**Task details:** Reproduce the passage of the forum thread on JVM memory from "Reputation: 2607" to "Total committed memory.".

**Document segment:**
Reputation: 2607
Scenario:
I have a JVM running in a docker container. I did some memory analysis using two tools: 1) top 2) Java Native Memory Tracking. The numbers look confusing and I am trying to find whats causing the differences.
Question:
The RSS is reported as 1272MB for the Java process and the Total Java Memory is reported as 790.55 MB. How can I explain where did the rest of the memory 1272 - 790.55 = 481.44 MB go?
Why I want to keep this issue open even after looking at this question on SO:
I did see the answer and the explanation makes sense. However, after getting output from Java NMT and pmap -x , I am still not able to concretely map which java memory addresses are actually resident and physically mapped. I need some concrete explanation (with detailed steps) to find whats causing this difference between RSS and Java Total committed memory.
Top Output
Java NMT
Docker memory stats
Graphs
I have a docker container running for most than 48 hours. Now, when I see a graph which contains:
So, whats eating the memory between 1.1 GB (RSS) and 800 MB (Java Total committed memory)?
Upvotes: 71
Views: 46435
Reputation: 61
Disclaimer: I am not an expert
I had a production incident recently when under heavy load, pods had a big jump in RSS and Kubernetes killed the pods. There was no OOM error exception, but Linux stopped the process in the most hardcore way.

**Records supplied:**
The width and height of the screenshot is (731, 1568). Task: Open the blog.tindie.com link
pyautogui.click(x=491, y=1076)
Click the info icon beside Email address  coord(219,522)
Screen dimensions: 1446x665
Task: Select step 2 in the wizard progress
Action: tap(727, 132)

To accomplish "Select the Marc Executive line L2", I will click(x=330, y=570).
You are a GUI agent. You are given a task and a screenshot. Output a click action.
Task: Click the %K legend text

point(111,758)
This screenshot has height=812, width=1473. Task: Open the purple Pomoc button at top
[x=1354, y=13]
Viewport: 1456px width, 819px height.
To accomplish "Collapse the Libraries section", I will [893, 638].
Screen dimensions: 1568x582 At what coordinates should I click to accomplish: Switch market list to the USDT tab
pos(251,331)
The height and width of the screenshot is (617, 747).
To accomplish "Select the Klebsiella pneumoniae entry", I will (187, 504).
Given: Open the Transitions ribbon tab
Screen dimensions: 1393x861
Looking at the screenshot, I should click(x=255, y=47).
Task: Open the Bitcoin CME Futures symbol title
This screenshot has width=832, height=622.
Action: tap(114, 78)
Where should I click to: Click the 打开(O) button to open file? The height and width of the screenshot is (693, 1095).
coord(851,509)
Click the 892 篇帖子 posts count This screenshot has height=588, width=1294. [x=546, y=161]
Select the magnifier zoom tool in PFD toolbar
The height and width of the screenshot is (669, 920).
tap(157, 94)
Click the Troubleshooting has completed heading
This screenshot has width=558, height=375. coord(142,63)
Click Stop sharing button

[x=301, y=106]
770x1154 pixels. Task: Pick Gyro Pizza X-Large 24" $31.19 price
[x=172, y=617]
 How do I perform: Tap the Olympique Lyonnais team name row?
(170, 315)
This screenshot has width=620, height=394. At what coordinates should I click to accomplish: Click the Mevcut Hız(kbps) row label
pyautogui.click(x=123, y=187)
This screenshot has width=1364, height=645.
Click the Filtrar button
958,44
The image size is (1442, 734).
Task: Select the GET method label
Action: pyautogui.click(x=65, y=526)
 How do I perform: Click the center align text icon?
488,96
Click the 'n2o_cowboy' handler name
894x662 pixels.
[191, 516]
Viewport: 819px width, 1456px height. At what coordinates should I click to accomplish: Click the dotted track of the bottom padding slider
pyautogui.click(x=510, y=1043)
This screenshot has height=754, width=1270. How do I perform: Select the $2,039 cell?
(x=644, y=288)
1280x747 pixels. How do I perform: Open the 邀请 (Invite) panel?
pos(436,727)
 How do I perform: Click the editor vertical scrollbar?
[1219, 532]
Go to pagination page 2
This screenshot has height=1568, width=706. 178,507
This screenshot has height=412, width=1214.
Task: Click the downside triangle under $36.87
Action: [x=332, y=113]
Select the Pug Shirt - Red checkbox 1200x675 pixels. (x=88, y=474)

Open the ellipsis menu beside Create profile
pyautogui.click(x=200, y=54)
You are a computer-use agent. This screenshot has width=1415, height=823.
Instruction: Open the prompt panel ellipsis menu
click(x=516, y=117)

**Solution:**
Reputation: 2607
Scenario:
I have a JVM running in a docker container. I did some memory analysis using two tools: 1) top 2) Java Native Memory Tracking. The numbers look confusing and I am trying to find whats causing the differences.
Question:
The RSS is reported as 1272MB for the Java process and the Total Java Memory is reported as 790.55 MB. How can I explain where did the rest of the memory 1272 - 790.55 = 481.44 MB go?
Why I want to keep this issue open even after looking at this question on SO:
I did see the answer and the explanation makes sense. However, after getting output from Java NMT and pmap -x , I am still not able to concretely map which java memory addresses are actually resident and physically mapped. I need some concrete explanation (with detailed steps) to find whats causing this difference between RSS and Java Total committed memory.